The issue that you bring up is the nature of knowledge, is it real or not? Some people say that the laws of science existed before the Creation and that God used them to bring order to a primordial Chaos.

Christians believe, backed by the Big Bang, that God created the universe ex nihilo, which means that in the Beginning God created matter, energy, space, and time. It is hard to see how or why the Laws of Physics would exist before time, space, energy, and matter.

We say that we cannot really understand God. That is true, but not the way that it r4eally is. We cannot understand God unless God reveals Godself to us. The way that God reveals Godself to us is through God’s Creation, God’s Spirit, and God’s Word/Jesus Christ. What is clearly beyond our ken is how God designed the universe and created it out of nothing

Evolution is not independent of God or creation, but God did create a system to populate the earth with plants, animals, and humans. God created it so it is real, even though it is not a physical thing, but a system. It should be pointed out that God is real also even though God is not a physical thing.

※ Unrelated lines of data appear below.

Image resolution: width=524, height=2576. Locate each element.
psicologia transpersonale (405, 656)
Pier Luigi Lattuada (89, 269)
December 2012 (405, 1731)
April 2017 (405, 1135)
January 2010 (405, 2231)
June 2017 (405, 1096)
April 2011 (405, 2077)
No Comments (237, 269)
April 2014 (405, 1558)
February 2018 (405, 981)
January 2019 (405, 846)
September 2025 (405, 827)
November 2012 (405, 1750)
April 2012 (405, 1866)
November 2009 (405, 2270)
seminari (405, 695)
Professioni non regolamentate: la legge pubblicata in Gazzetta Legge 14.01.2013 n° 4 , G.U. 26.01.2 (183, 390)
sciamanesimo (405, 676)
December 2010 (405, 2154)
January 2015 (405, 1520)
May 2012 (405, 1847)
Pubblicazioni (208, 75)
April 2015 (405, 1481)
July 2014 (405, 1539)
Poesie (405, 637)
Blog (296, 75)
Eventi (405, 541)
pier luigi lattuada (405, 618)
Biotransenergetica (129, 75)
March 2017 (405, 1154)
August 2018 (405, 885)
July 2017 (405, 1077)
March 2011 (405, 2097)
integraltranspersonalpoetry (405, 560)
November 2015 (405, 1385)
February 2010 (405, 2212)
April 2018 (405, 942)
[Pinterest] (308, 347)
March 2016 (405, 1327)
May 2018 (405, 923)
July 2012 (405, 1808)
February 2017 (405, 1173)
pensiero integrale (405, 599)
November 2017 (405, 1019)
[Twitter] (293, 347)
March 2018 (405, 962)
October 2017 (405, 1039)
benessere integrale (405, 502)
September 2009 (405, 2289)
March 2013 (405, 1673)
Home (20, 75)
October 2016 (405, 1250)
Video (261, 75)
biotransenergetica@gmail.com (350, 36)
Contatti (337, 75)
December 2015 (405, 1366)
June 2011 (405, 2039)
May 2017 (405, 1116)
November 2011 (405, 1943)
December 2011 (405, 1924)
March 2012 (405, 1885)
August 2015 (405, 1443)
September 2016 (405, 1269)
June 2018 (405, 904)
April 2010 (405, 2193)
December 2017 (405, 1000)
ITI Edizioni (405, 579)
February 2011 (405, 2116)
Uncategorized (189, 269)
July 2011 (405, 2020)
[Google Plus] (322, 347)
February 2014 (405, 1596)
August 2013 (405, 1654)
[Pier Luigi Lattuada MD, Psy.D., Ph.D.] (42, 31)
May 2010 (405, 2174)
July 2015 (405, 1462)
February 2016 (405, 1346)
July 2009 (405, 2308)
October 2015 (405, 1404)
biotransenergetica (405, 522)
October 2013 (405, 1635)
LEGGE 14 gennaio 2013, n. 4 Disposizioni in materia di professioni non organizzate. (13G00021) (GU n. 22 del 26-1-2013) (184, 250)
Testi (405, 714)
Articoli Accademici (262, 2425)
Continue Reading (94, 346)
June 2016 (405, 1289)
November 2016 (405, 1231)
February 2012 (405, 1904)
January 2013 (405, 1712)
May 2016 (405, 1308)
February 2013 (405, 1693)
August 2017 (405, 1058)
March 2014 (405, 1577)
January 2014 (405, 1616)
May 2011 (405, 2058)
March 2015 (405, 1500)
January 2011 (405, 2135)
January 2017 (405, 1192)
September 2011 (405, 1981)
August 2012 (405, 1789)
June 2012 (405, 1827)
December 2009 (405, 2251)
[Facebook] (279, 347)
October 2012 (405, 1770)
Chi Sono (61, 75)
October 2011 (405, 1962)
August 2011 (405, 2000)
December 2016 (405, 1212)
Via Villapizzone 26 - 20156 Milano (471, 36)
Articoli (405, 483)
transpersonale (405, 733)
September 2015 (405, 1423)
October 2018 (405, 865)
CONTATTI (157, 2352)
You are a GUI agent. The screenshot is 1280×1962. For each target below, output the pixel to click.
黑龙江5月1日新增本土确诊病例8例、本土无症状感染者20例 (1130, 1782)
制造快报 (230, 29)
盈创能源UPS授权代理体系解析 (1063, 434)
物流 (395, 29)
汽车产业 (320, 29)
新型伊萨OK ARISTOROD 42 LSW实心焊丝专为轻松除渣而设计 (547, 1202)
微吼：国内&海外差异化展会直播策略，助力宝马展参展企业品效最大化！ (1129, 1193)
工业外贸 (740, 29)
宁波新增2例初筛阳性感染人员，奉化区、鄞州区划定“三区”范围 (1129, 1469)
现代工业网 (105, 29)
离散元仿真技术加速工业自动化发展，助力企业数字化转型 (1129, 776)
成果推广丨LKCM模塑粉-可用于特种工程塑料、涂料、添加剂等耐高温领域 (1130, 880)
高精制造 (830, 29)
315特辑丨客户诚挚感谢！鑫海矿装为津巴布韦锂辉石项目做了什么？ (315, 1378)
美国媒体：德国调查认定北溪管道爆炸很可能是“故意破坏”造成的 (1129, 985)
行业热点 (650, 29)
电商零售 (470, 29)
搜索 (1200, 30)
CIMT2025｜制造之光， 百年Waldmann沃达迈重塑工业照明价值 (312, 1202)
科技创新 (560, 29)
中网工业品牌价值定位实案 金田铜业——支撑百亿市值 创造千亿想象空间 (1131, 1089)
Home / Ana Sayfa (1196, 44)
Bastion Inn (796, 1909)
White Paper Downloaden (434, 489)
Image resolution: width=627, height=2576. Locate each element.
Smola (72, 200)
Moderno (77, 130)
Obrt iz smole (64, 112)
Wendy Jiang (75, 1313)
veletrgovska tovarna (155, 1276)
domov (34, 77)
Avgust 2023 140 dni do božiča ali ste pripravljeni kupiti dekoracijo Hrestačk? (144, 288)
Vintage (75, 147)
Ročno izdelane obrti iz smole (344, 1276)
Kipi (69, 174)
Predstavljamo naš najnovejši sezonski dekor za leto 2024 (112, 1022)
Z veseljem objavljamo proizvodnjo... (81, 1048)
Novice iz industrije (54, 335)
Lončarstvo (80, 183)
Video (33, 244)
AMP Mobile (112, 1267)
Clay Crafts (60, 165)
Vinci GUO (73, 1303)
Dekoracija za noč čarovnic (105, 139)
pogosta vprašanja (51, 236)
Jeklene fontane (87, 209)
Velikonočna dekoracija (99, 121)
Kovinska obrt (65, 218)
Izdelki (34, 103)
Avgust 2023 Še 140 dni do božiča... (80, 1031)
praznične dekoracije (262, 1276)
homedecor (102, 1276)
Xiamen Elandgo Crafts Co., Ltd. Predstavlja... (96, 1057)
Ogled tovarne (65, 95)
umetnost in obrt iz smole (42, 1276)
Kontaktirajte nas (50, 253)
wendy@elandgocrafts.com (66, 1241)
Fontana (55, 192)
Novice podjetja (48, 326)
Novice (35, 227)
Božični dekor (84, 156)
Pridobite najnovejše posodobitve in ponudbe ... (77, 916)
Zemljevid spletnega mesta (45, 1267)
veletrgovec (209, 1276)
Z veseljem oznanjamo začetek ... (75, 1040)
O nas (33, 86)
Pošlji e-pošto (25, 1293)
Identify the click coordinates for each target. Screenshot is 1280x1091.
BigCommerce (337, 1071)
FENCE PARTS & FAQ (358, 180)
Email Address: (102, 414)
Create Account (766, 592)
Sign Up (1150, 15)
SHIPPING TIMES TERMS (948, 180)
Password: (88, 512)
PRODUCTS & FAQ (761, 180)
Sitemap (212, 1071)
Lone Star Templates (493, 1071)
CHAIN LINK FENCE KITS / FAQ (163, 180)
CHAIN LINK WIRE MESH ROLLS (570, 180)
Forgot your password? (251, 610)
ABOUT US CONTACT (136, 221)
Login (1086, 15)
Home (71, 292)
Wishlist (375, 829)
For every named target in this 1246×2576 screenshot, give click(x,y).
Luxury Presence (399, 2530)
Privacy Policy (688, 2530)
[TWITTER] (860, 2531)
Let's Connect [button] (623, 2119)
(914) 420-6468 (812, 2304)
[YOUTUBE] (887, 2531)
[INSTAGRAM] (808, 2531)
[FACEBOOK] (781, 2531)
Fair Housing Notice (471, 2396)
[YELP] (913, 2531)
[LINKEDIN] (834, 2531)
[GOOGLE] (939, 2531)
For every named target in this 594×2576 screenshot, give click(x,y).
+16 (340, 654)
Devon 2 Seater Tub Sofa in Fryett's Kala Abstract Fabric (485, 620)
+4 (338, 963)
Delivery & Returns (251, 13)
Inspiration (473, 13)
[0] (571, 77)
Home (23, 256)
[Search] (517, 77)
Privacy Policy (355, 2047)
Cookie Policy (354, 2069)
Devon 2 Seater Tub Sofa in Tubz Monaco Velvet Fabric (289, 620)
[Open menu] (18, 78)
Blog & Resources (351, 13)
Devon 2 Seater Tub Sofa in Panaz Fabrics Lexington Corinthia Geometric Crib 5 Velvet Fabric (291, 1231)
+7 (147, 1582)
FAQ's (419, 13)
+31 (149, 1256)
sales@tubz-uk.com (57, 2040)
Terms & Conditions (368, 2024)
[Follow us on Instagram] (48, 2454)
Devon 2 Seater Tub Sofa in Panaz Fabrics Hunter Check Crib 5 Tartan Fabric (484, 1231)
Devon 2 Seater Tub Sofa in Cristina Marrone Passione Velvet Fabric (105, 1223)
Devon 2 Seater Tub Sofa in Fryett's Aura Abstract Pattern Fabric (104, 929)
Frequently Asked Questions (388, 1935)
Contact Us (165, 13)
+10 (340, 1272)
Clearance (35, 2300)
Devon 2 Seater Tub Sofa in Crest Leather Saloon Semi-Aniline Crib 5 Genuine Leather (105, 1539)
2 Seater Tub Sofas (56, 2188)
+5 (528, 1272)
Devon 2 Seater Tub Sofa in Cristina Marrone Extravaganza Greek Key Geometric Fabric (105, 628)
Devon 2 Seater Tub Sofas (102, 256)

I am saying that physical things are real, but so are ideas and knowledge, but what do they have in common that gives them reality. My answer is that they are relational, as is God. The universe is composed of embodies relationships in relationship. Science is about the physical relationships in our world… Philosophy is about how we know the relationships that govern our world, and theology is about the spiritual relationships we have with God, others, and ourselves. God is Love.

Another important issue you your comment brought to mind is the nature of evolution in terms of complexity. If people think a evolution as a thing, then there is an assumption that we are in agreement as to what evolution is, but is this true?

Evolution is a complex system. The biggest contribution which Darwin made to the science was to define evolution as Variation, primarily changes in genetics and Natural Selection, which determines, which life forms will survive and thrive. They are entirely separate and interactive, which makes this process foreign to our linear, dualistic thinking.

Sadly science has for the most part concentrated entirely on the Variation or genetic aspect of Evolution, while people like Dawkins and I who are concerned about the philosophical aspect of evolution are more concerned about the Natural Selection aspect, which has not been scientifically verified. This means that most people can confirm that evolution is real because genes and geology confirm common heritage, even though they may disagree about Darwinian selection based constant struggle between members of the same species for limited resources. In other words, life is evil forcing other species and others to fight each other for existence.

Life is not evil. Life is good, and people and members of other species work together within God’s good ecological plan to create o beautiful home for all.

If the Theory of Evolution is true in some important respects, and false in others. is it right or wrong? If in our desire to encourage evangelicals to study science we affirm the way that evolution creates and transmits changes through genes, but neglect to point out failure of survival of the fittest, do we really help them or science?